Tuesday, January 08, 2013

We really have work to do

And evolution had more than a one hundred year head start on global warming (with the public!)

Climate scientists and educators can actually learn a lot from the long battles over the teaching of evolution in schools.


Caspar Henderson said...

My, that Google predictor can turn into an effective reinforcement of ignorance and willful stupidity. Scarey

david lewis said...

www.google.no, i.e. Google Norway, produced this as the third term displayed in the drop down AutoComplete box:

just a theory so well is gravity and i do not see you jumping out of buildings

Imagine the sheer number of people required to search using this thought in order for it to get this high in Google Autocomplete....

david lewis said...

I meant to also include a link to an NPR story aired about a year ago "Defending Climate Science's Place in The Classroom".

NPR says: "The National Center for Science Education has long defended educators' right to teach evolution in public schools. Now climate science too is under attack. NCSE executive director Eugenie Scott talks about how teachers and parents can fight the push to get climate change denial into the classroom."

I read your October 20 2011 post "Can we make the climate part of the human world" that you linked to in this post.

What came to my mind was my reading of a play by Sophocles, i.e. Antigone, some twenty years ago. I don't have a copy in front of me.

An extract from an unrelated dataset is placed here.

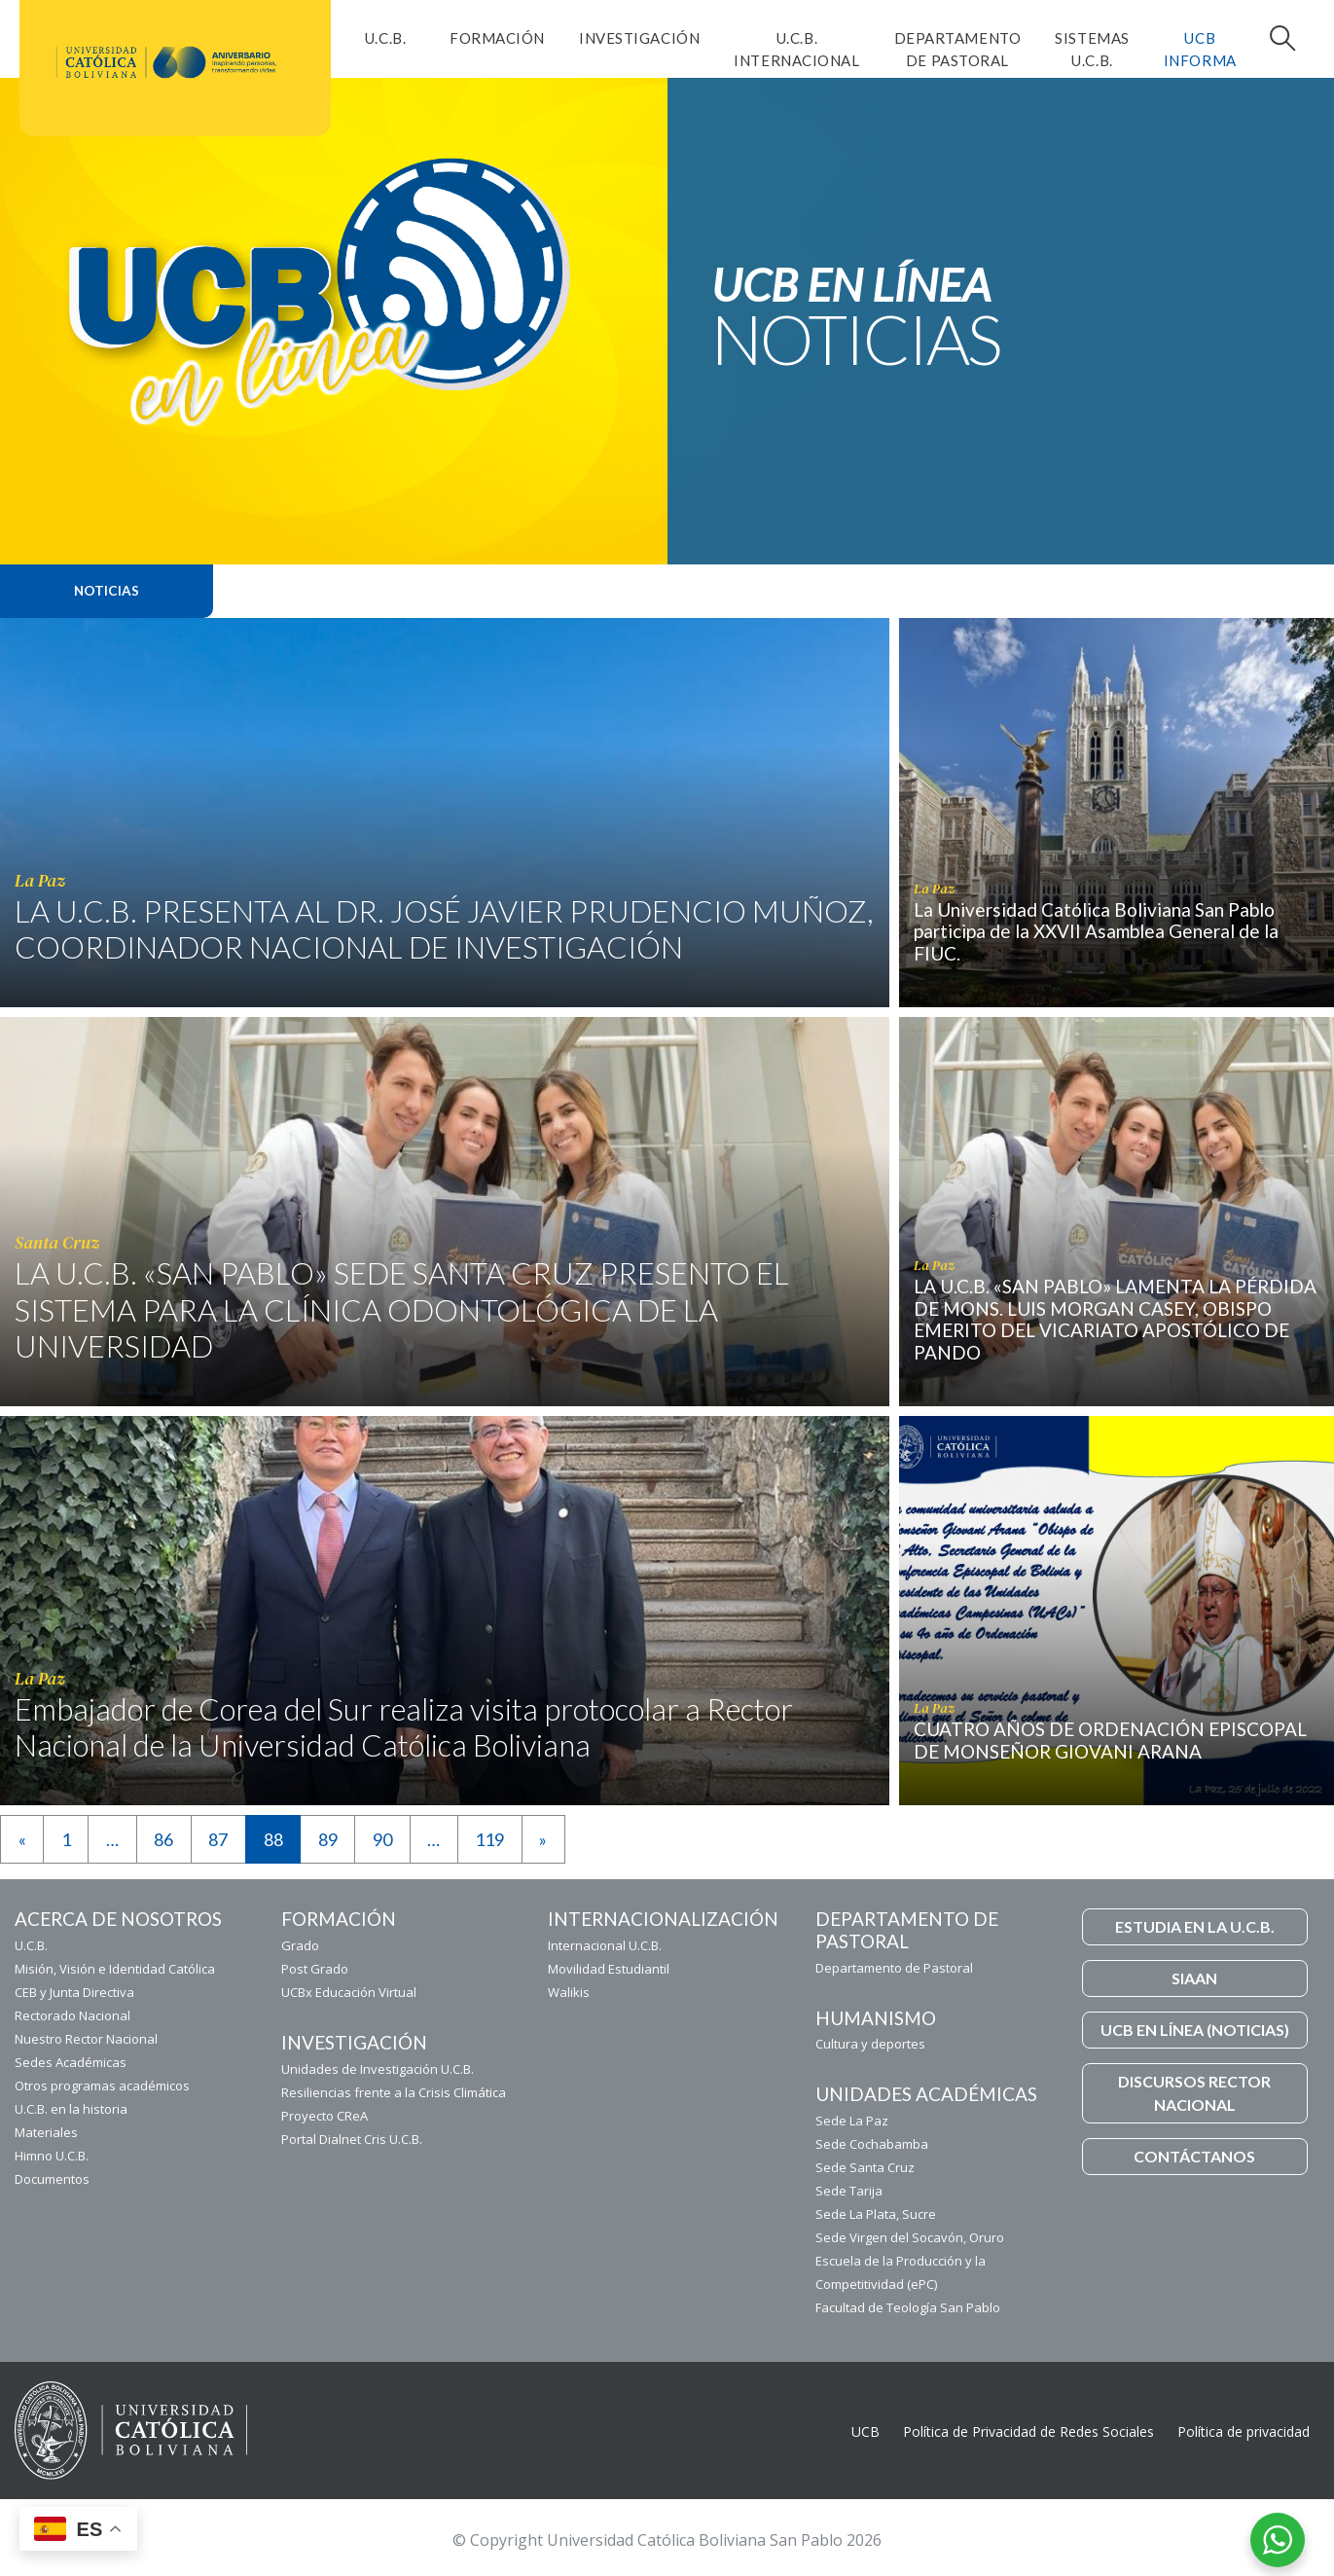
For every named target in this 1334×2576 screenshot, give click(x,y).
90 (382, 1839)
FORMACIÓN (497, 38)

But what is in there are two references that I took to be indicative of a contradiction in Greek thought that still exists today.

One, the Earth is described as inexhaustible. Two, the Earth is described as inevitably being exhausted. The reference has something to do with an observation that ploughing and growing food year after year after year must in the end wear the land out.

The Greeks had some realization that they had ruined their home country by logging which caused much topsoil to run off into the sea. But they were seafarers and great traders who could rely on distant sources for anything their practices at home caused their homeland to no longer produce.

What we face now is a necessity to resolve this contradiction, to realize we can "run out of planet" in a way that has serious consequences compared to running out of enough arable land in our home country.

Simon Donner said...

David: The contradiction in Greek thought that you report seems to foreshadow much more modern debates about Malthus and the Limits to Growth ideas. Perhaps we are as divided on the issue of resource scarcity today as in ancient times.